Right asset allocation essential
A few years back, during a family vacation, on our way to a water theme park I saw a signboard for skydiving near Austin, TX. The price was so attractive that I couldn't resist, although it wasn't part of the plan, I wanted to experience it.
A few years back, during a family vacation, on our way to a water theme park I saw a signboard for skydiving near Austin, TX. The price was so attractive that I couldn't resist, although it wasn't part of the plan, I wanted to experience it. My brother, a year younger to me dissuaded saying that it's too risky while my wife stopped talking to me on just mentioning about my plan. I felt soar missing it and tried to put across the statistics on the fatality or accident rates during skydiving in the US.
A casual Googling on mortality rate in skydiving puts the odds at 0.000002 per cent i.e., about one tandem student fatality every 500,000 tandem jumps.

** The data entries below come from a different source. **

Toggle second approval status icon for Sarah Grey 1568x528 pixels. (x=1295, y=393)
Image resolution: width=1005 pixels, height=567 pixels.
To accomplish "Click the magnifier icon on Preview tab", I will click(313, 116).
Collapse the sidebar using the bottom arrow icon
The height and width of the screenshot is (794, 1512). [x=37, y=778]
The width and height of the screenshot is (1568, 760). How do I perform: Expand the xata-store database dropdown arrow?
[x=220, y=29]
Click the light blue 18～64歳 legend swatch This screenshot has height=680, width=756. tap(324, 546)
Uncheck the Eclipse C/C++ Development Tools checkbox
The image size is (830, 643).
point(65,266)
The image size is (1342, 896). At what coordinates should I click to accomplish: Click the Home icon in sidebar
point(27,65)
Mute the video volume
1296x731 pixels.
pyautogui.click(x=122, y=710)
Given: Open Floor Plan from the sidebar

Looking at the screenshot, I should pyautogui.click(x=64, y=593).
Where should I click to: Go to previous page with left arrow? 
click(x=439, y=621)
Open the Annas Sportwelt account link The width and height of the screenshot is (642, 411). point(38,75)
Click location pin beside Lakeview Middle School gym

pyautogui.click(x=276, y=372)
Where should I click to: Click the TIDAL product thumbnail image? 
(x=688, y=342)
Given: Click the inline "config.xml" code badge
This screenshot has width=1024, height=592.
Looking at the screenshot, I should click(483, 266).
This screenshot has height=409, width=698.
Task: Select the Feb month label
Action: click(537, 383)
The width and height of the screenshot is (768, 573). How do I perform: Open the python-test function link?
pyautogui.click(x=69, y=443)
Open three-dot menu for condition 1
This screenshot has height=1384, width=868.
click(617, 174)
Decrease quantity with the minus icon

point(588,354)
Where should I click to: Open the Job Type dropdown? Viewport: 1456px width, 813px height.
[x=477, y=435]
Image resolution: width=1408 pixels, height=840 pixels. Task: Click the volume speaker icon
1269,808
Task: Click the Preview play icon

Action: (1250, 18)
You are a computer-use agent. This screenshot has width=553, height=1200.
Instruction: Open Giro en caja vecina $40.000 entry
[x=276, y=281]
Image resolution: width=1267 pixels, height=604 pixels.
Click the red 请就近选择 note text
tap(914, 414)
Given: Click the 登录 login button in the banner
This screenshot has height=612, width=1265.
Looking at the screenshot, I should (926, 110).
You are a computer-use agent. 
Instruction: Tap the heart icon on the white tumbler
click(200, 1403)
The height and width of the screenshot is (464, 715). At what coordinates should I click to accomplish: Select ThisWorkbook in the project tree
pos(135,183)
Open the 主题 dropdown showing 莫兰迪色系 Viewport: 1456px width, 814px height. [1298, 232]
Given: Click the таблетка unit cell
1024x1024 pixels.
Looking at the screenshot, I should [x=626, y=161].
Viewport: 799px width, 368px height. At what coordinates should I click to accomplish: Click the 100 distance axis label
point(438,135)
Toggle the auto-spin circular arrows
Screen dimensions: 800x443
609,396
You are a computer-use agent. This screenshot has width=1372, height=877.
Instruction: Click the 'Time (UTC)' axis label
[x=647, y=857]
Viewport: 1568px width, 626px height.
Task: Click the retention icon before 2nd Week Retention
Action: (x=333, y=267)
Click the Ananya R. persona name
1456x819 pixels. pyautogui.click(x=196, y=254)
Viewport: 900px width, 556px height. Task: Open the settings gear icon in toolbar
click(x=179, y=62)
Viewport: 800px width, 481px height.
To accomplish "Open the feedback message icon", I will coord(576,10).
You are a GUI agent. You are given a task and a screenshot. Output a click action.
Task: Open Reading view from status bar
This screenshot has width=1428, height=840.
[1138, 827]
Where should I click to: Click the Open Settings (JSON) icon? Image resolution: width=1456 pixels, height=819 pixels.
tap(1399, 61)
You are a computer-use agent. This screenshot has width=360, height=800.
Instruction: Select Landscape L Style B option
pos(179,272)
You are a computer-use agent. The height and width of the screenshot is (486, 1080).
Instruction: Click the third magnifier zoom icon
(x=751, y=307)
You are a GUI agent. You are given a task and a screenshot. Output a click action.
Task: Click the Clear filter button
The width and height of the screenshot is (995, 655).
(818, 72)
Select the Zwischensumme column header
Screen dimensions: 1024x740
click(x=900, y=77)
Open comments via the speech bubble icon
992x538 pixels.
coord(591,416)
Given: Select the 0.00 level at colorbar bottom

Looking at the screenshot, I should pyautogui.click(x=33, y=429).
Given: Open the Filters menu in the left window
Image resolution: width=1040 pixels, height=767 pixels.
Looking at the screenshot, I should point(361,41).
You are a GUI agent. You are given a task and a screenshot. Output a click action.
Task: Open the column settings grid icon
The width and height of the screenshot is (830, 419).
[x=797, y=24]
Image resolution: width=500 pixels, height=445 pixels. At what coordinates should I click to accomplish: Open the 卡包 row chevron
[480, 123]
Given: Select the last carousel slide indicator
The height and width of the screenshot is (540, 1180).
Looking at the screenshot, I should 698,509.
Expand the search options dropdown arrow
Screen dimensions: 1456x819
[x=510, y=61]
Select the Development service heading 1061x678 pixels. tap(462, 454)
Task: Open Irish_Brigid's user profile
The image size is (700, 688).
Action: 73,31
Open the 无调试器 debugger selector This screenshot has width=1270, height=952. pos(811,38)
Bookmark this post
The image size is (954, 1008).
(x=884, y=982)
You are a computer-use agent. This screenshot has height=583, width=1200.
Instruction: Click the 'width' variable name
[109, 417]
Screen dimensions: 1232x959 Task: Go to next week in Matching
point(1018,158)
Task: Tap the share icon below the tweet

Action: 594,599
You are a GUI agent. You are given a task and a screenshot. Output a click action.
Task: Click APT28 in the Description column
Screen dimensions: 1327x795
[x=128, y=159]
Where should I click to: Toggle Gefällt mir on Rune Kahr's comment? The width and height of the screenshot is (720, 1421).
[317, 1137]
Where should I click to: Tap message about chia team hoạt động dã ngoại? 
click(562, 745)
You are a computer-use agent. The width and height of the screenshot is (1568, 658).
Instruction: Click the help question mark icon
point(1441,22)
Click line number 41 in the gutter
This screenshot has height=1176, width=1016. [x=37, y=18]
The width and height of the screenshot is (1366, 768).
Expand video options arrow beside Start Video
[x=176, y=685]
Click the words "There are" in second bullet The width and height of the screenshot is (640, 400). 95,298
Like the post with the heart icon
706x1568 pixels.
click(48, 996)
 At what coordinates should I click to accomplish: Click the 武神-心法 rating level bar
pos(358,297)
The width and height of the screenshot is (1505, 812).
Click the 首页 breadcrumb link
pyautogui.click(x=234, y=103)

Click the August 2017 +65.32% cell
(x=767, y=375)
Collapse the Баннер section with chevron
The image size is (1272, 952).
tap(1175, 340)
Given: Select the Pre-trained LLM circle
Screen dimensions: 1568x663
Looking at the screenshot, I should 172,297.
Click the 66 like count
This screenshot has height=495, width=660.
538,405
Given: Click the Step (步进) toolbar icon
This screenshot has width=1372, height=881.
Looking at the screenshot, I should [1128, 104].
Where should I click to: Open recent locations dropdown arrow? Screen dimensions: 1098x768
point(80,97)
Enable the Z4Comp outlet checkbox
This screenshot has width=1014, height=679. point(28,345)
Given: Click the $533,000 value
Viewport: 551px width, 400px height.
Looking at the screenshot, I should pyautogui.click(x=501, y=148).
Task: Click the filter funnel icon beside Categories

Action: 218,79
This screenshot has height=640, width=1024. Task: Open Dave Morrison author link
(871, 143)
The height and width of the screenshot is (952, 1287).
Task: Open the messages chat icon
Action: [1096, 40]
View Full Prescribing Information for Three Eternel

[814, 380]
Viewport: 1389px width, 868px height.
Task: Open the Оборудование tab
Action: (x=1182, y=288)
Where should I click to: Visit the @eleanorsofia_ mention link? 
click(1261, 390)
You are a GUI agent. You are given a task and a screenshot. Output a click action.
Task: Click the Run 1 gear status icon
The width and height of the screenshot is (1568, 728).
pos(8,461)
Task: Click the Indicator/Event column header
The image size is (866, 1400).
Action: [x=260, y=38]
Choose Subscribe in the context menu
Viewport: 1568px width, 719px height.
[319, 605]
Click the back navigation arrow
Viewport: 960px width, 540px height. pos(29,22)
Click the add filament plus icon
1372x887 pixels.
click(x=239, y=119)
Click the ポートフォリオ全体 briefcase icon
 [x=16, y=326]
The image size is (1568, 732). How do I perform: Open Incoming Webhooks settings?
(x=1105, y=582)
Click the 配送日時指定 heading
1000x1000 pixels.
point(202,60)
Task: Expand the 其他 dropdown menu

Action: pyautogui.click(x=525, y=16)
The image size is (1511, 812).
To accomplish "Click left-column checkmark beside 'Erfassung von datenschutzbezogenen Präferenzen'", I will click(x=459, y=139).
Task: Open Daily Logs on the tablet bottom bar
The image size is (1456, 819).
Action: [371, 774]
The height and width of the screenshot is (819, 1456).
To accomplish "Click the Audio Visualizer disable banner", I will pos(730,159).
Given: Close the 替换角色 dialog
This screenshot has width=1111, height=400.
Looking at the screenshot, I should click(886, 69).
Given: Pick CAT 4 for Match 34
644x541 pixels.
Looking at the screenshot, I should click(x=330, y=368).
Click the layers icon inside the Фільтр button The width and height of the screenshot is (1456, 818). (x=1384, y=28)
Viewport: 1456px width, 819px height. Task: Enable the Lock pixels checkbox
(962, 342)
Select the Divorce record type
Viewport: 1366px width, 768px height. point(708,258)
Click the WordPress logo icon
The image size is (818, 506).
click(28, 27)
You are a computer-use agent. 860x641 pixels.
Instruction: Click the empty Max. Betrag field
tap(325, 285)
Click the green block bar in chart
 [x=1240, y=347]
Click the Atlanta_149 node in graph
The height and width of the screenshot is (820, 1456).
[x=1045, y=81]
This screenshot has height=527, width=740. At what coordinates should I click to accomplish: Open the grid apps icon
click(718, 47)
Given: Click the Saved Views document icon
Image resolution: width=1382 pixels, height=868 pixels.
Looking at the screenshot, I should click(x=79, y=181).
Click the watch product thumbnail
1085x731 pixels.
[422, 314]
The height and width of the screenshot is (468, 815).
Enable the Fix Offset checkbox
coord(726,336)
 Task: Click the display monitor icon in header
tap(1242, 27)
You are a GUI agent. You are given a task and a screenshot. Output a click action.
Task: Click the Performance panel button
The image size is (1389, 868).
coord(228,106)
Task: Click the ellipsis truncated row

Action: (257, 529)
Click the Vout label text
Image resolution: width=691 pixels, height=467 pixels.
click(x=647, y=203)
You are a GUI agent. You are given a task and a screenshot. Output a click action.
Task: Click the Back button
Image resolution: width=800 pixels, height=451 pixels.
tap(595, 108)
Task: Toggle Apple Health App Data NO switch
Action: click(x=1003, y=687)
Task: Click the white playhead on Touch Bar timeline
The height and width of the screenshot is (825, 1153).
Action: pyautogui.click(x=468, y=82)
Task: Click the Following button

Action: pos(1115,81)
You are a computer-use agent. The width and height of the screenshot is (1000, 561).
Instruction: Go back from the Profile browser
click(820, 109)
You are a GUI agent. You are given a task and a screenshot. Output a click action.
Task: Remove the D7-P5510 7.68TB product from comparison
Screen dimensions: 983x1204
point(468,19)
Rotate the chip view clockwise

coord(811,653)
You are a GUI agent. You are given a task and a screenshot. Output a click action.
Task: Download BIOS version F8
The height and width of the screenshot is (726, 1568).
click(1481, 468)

Further research on that topic had shown me a statistic of about four deaths in four million jumps in 2018 in the US. I tried to reason with my family on how we get scared of flying in the planes while the statistics actually are way lower than that of the road causalities. These figures stand at one fatal accident for every 5.58 million flights in 2018. I still couldn't win their approval for the adventure.
While the risk is not completely off the table, the possibility of event happening is so low, but our perception is quite the opposite. Consider this with casualties due to rash or speed driving on a highway, the probability is much higher, but we witness many trying to push the throttle to the max. So, this brings us to conclude that risk is defined not as it is but as we perceive it. The same is the case with investing. High conviction levels in an investment avenue or philosophy makes us to ignore or downplay the risks associated. We tend to become blind or numb to the increased risk we pursue in trying to get the best out of that situation.
Continuing more on the skydiving topic, have you ever wondered, why was the diver wearing a helmet? For all the divers, there's an emergency chute provided as a back-up, so would one additional chute be sufficient or need another one or even more? All these safety measures have led to popularity of skydiving as a sport. But despite the increased safety measures, the mortality rate remained more or less at the same range. This has got to do with the behavior of humans as Bill Booth, the pioneer of skydiving observed that 'safer the skydiving gear becomes the more chances skydivers will take, in order to keep the fatality rate constant'.
This brings into focus an important behavioral investing bias called Peltzman Effect. The Peltzman effect states that people are more likely to engage in risky behavior when security measures have been mandated. This was named for Sam Peltzman's postulation about mandating the use of seatbelts in automobiles. In other words, it's simply is about risk compensation, which suggests that people typically adjust their behavior in response to the perceived level of risk, becoming more careful where they sense greater risk and less careful if they feel more protected. So, this kind of explains why my folks didn't allow me to get on that adventure.
Now drawing parallel to investing, we tend to get carried away with the market happenings and sometimes make stretched bets that catapult our risk beyond our tolerance levels in trying to mitigate the fear-of-missing-out (FOMO). Particularly, this is true when investors find safety in undersized contrarian allocations. For instance, conventionally it's understood that debt instruments have inverse relationship to equities and vice versa. If an investor were to invest in debt where the allocation is only 10 per cent to that of the 90 per cent equity would it help the portfolio? Equating the helmet in skydiving to debt portion of the investment, a mere allocation wouldn't help sustain the balance in the portfolio. It requires a proper allocation that suffices or offsets the risk.
Though, there's no such magic figure for the right mix, it should ideally reflect the risk appetite of the individual. The best way to come trumps over this bias is to have an optimal asset allocation where each asset class is less related or unrelated to each of the other constituents and at a proportion that brings in balance during risk events.